● Material shown
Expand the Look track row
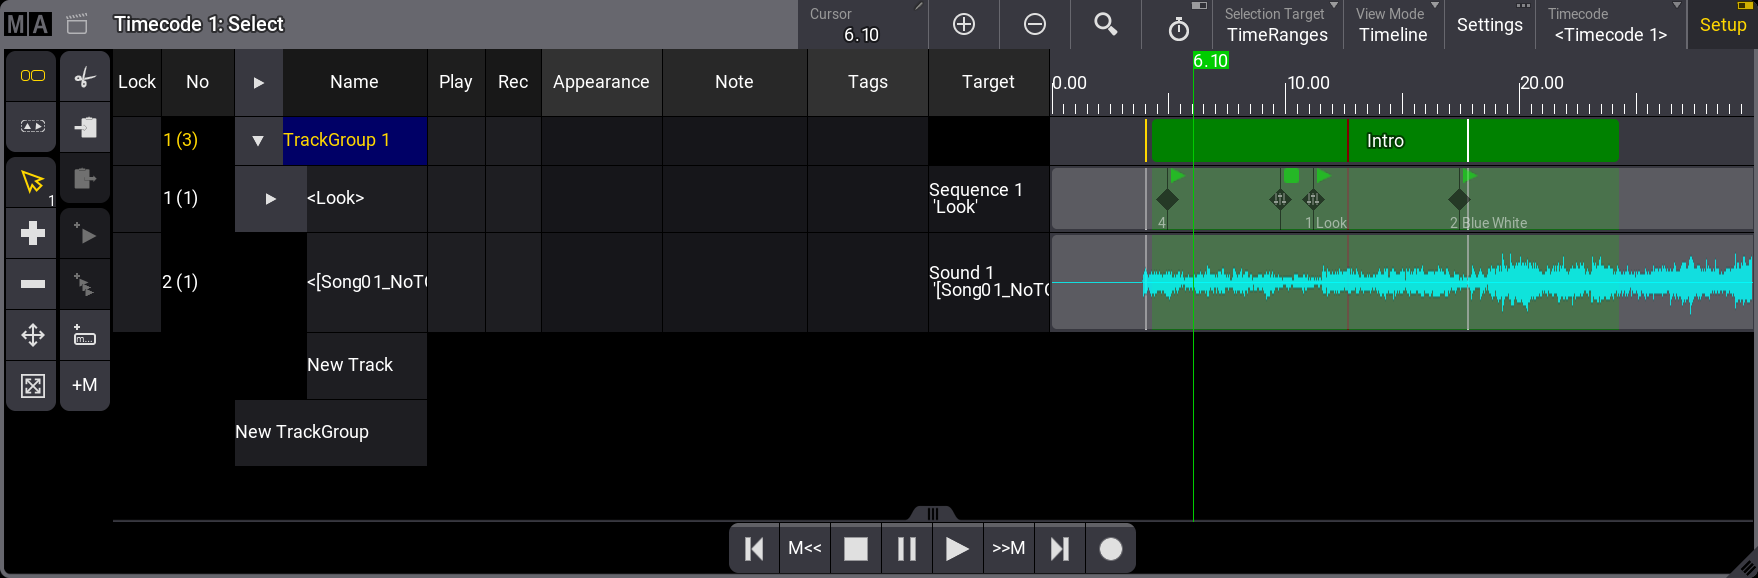270,199
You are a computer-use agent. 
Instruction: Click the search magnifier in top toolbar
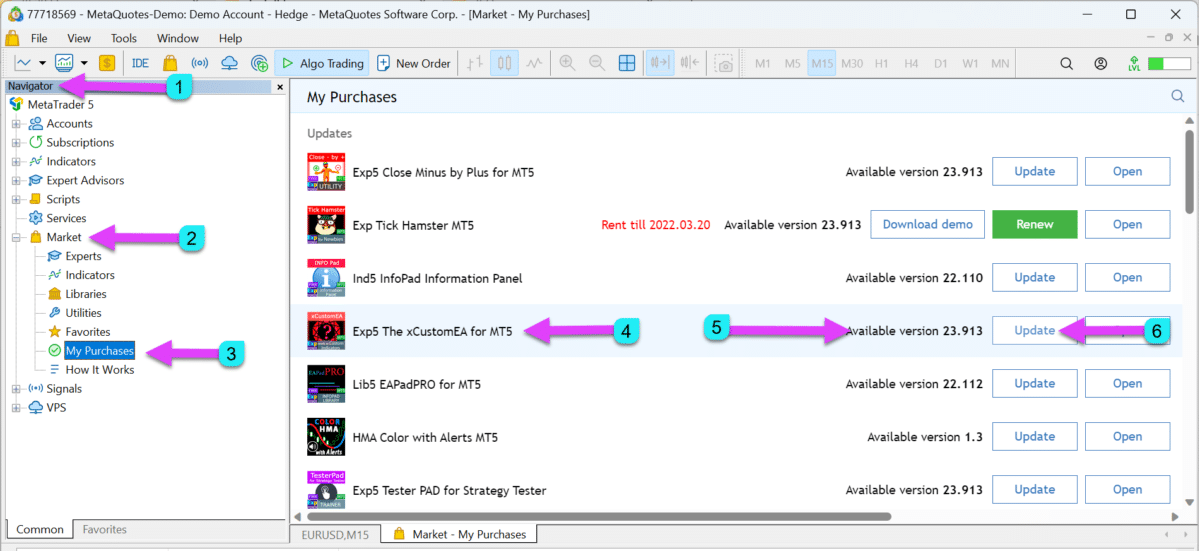pyautogui.click(x=1066, y=63)
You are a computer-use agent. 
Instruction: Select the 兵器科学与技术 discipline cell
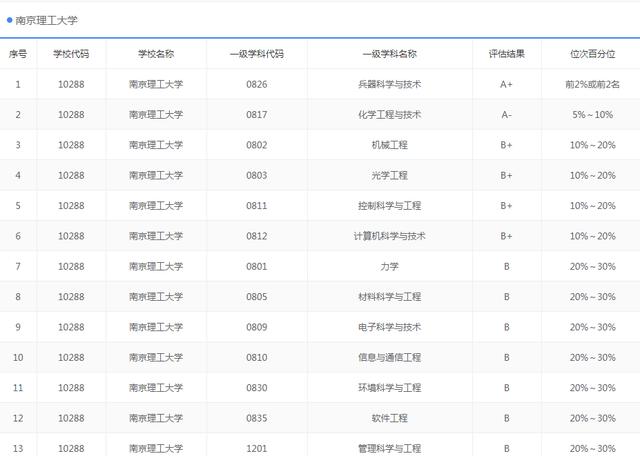pos(390,84)
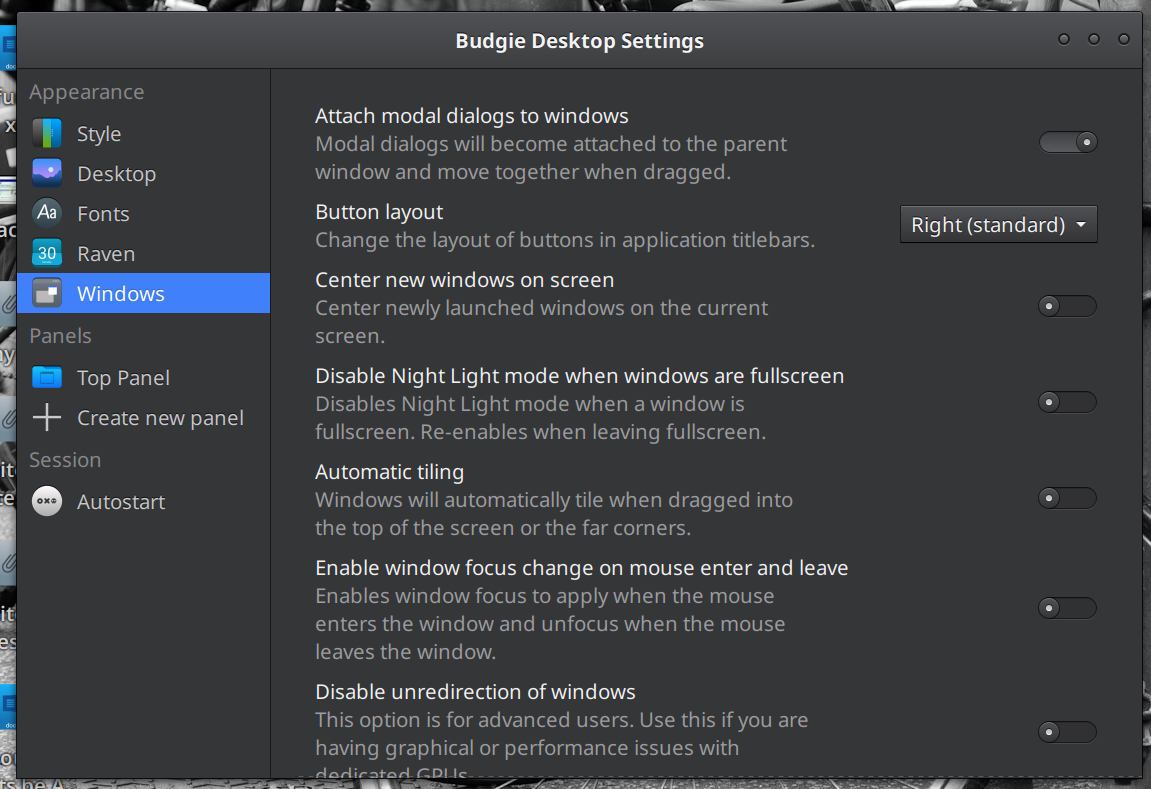Image resolution: width=1151 pixels, height=789 pixels.
Task: Open Autostart session settings
Action: tap(121, 502)
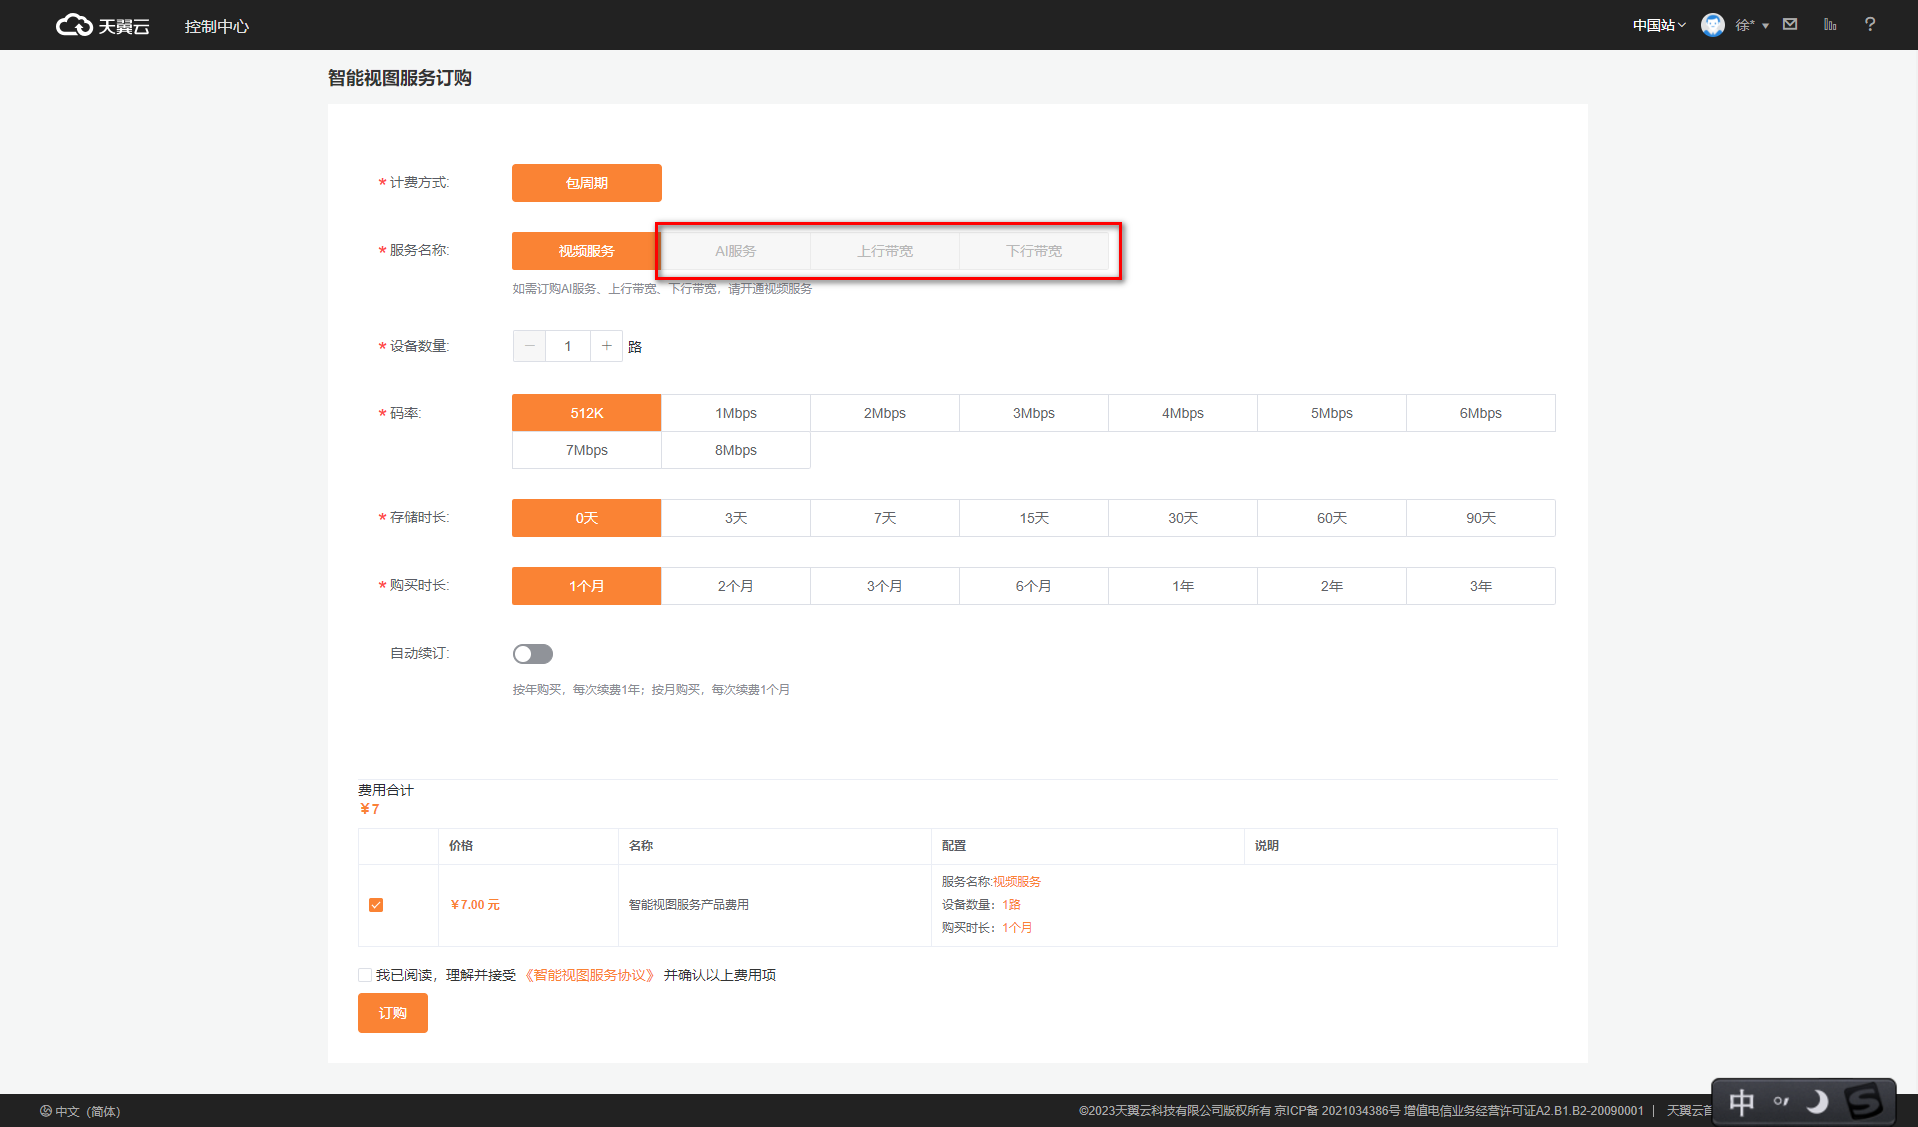Increase device count with plus button
Viewport: 1918px width, 1127px height.
(x=606, y=346)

● What the exercise asks
Set down the records again exactly as they appear, leaving each picture behind.

● Response to this task
Expand the Look track row
270,199
You are a computer-use agent. 
Instruction: Click the search magnifier in top toolbar
pyautogui.click(x=1066, y=63)
You are a computer-use agent. 
Instruction: Select the 兵器科学与技术 discipline cell
pos(390,84)
Image resolution: width=1151 pixels, height=789 pixels.
Task: Open Autostart session settings
Action: tap(121, 502)
Increase device count with plus button
Viewport: 1918px width, 1127px height.
(x=606, y=346)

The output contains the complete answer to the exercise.